* **Assignment**
From the material below, copy out each line with the word "icon" in it.

* **Listed entries**
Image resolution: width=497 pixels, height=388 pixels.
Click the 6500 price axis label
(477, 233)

* * *

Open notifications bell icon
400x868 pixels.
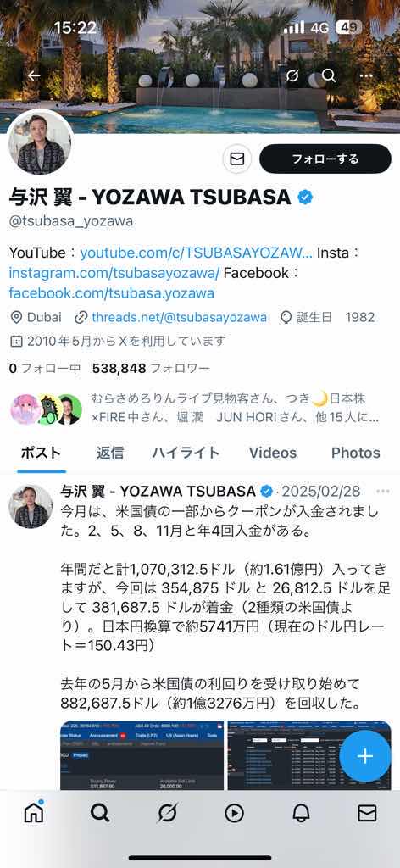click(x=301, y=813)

* * *

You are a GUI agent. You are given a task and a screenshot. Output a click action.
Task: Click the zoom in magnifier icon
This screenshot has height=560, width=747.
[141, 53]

* **Solution to the problem**
Open notifications bell icon
Task: Click the zoom in magnifier icon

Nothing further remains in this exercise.